Caramel Ice Cream with Biscoff Cookies
3 servings
60 minutes
Caramel ice cream with Biscoff cookies is a true Italian symphony of flavor, where the rich sweetness of caramel blends with the creaminess of ice cream and crunchy cookie pieces. This dessert evokes cozy cafes on the narrow streets of Rome, where the aroma of fresh pastries mingles with morning coffee. The creamy texture of the ice cream is achieved through cream cheese, while Biscoff adds a spicy note. This ice cream is not just a treat but a true gastronomic adventure, perfect for summer evenings and cozy gatherings.
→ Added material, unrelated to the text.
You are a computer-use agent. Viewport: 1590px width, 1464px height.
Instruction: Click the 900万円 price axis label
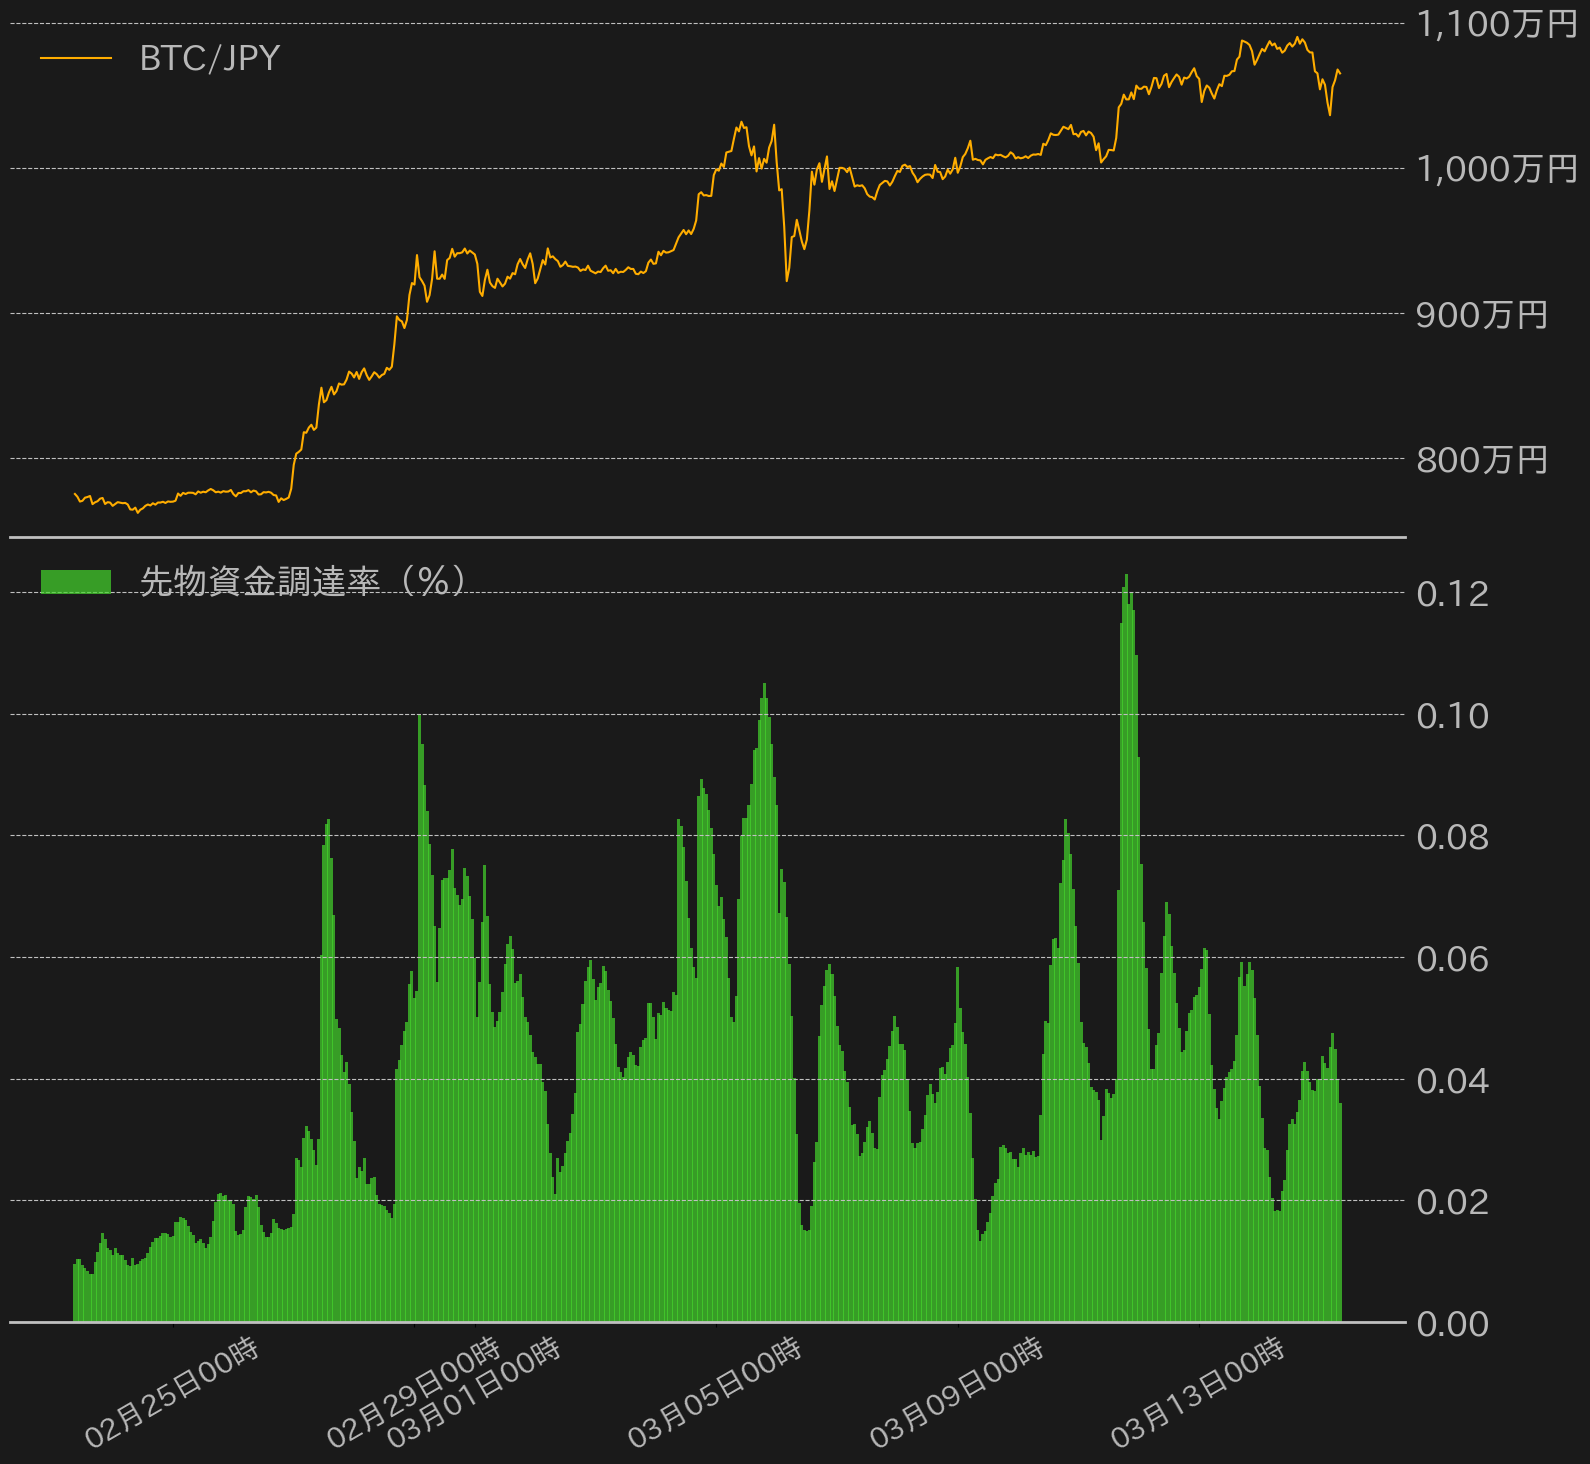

It pairs wonderfully with a cup of espresso or caramel latte, and its layered flavor offers moments of delight in every bite. If you're craving something special, this dessert will transport you to the heart of Italian cuisine.

1
Heat a large thick-bottomed pan (the larger the surface area, the thinner the layer of sugar will be, making the caramelization process more visible), pour sugar onto its dry surface, and caramelize it over low heat. Once the bottom layer of sugar becomes liquid, carefully mix it with the still solid upper layer of sugar and continue until all the sugar is melted.
- Sugar: 88 g
2
Remove the pan from the heat, carefully pour in 200 ml of room temperature cream while stirring constantly. When the caramel hardens into separate segments, return the pan to the heat and cook until fully dissolved. When the mixture becomes homogeneous, remove from heat and let it cool slightly.
- Cream 30%: 200 ml
3
Dissolve starch in 50 ml of milk and let it sit for a couple of minutes.
- Cornstarch: 3 teaspoons
- Milk 3.2%: 200 ml
4
Add the remaining milk and a pinch of salt to the caramel-cream mixture in the pan, stir, bring the mixture to almost boiling, pour in the starch milk, and cook while stirring constantly until thickened. Remove from heat, add cream cheese, mix until smooth, cool to room temperature, then refrigerate overnight.
- Milk 3.2%: 200 ml
- Salt: pinch
- Cornstarch: 3 teaspoons
- Cream cheese: 50 g
5
Freeze in the freezer according to the instructions, adding crushed Biscoff cookies in the last few minutes of freezing. Transfer the finished ice cream to a container and place it in the freezer for at least 4 hours to firm up.